Technical data Mercedes-Benz SL (W113) (Manufacturer's figures except where stated)
| Mercedes-Benz | 230 SL | 250 SL | 280 SL |
|---|---|---|---|
| Produced: | 1963–1967 | 1966–1968 | 1967–1971 |
| Chassis code: | W113.042 | W113.043 | W113.044 |
| Engine: | 6-cylinder-inline engine (four-stroke), front-mounted |  |  |
| Engine code: | M 127.II | M 129.II | M 130 |
| Bore x Stroke: | 82 mm (3.2 in) x 72.8 mm (2.9 in) | 82 mm (3.2 in) x 78.8 mm (3.1 in) | 86.5 mm (3.4 in) x 78.8 mm (3.1 in) |
| Displacement: | 2308 cc | 2496 cc | 2778 cc |
| Max. Power @ rpm: | 150 PS (110 kW; 148 hp) @ 5500 | 150 PS (110 kW; 148 hp) @ 5500 | 170 PS (125 kW; 168 hp) @ 5750 |
| Max.
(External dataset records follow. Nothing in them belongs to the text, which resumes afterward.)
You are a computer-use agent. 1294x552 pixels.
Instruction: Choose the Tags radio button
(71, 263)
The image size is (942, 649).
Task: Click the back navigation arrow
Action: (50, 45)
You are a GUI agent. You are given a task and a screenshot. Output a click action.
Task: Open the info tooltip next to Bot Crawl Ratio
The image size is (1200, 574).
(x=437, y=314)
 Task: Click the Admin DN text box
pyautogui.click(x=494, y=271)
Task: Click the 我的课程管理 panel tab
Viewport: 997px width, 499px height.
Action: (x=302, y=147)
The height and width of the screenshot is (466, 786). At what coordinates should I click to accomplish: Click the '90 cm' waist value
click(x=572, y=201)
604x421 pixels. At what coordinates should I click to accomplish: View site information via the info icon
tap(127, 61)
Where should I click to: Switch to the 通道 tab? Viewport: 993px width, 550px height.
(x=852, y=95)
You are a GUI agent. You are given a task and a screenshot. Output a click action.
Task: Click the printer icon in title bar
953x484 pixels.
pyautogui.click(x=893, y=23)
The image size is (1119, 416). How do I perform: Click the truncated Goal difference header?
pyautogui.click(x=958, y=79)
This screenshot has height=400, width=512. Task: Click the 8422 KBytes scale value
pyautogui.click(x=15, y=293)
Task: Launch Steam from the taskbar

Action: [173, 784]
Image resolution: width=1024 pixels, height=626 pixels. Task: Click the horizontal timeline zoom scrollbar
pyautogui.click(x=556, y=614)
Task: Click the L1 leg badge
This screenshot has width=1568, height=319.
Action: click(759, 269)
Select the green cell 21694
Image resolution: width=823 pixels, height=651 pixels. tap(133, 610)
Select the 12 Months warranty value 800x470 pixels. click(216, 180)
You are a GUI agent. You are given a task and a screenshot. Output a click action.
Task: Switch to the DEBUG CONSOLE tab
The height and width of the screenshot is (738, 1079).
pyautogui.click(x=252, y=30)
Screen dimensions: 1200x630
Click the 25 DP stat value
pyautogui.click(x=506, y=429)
Torque @ rpm: | 196 N⋅m (145 lb⋅ft) @ 4200 | 216 N⋅m (159 lb⋅ft) @ 4200 | 240 N⋅m (177 lb⋅ft) @ 4500 |
| Compression Ratio: | 9.3: 1 | 9.5: 1 | 9.5: 1 |
| Fuel feed: | Multi-port fuel injection, Bosch mechanical injection pump |  |  |
| Fuel tank capacity: | 65 L (17.2 US gal; 14.3 imp gal) | 82 L (21.7 US gal; 18.0 imp gal) |  |
| Valvetrain: | SOHC, single roller chain | SOHC, duplex chain |  |
| Cooling: | Water |  |  |
| Gearbox: | 4-speed manual, 4-speed automatic or 5-speed manual rear wheel drive, standard axle ratio 3.75:1 (on request 3.69:1 or 3.92:1) |  |  |
| Electrical system: | 12 volt |  |  |
| Front suspension: | Double wishbones, coil springs, stabilising bar |  |  |
| Rear suspension:: | Swing axle, radius arms, compensating spring, coil springs |  |  |
| Brakes: | Disc/Drum brakes (Ø 253 mm (10.0 in) front, 230 mm (9.1 in) rear), power assisted | Disc brakes all around (Ø 273 mm (10.7 in) front, 279 mm (11.0 in) rear), power assisted |  |
| Steering: | Recirculating ball steering, on request power-assisted |  |  |
| Body structure: | Sheet steel, monocoque (unibody) construction |  |  |
| Dry weight: | 1,300 kg (2,900 lb) (hardtop + 49 kg (108 lb)) | 1,360 kg (3,000 lb) (hardtop + 49 kg (108 lb)) |  |
| Loaded weight: | 1,650 kg (3,640 lb) | 1,715 kg (3,781 lb) |  |
| Track front/ rear: | 1,485 mm (58.5 in) 1,485 mm (58.5 in) |  |  |
| Wheelbase: | 2,400 mm (94 in) |  |  |
| Length: | 4,285 mm (168.7 in) |  |  |
| Width: | 1,760 mm (69 in) |  |  |
| Height: | 1,305 mm (51.4 in) |  |  |
| Tyre/Tire sizes: | 185 HR 14 |  |  |
| Top speed: | 200 km/h (124 mph) | 195 km/h (121 mph) | 200 km/h (124 mph) |
| Fuel Consumption (estimate): | 15.0 litres per 100 kilometres (18.8 mpg_{‑imp}; 15.7 mpg_{‑US}) | 16.0 litres per 100 kilometres (17.7 mpg_{‑imp}; 14.7 mpg_{‑US}) | 16.5 litres per 100 kilometres (17.1 mpg_{‑imp}; 14.3 mpg_{‑US}) |
| Price Germany USA: | 22,200 DM $7,506−$7,907, later $6,185−$6,587 | 22,800 DM $6,485−$6,897 | 24,300 DM $6,485−$6,897, later $7,469−$7,909 |

==Famous owners==
Prominent owners of the W113 (mainly 280 SL) included Joan Collins, David Coulthard (midnight blue 1971 280 SL), Tony Curtis, Walt Disney, Juan Manuel Fangio (230SL), John Gutfreund, Charlton Heston, Julio Iglesias, Gene Kelly, John Lennon (dark blue 1965 230 SL, for sale for $495,000 in 2011), Sophia Loren, Kate Moss (metallic blue 280 SL), Stirling Moss, Stevie Nicks, Colin Powell, Priscilla Presley (white 1969 280SL, a gift from her then-husband Elvis Presley, now on permanent display at Graceland), Burt Reynolds, Nico Rosberg, Axel Springer (whose Pininfarina Coupe sold for $1.2M in 2022), John Travolta (havana brown 1970 280 SL, stolen in September 2011) and Peter Ustinov.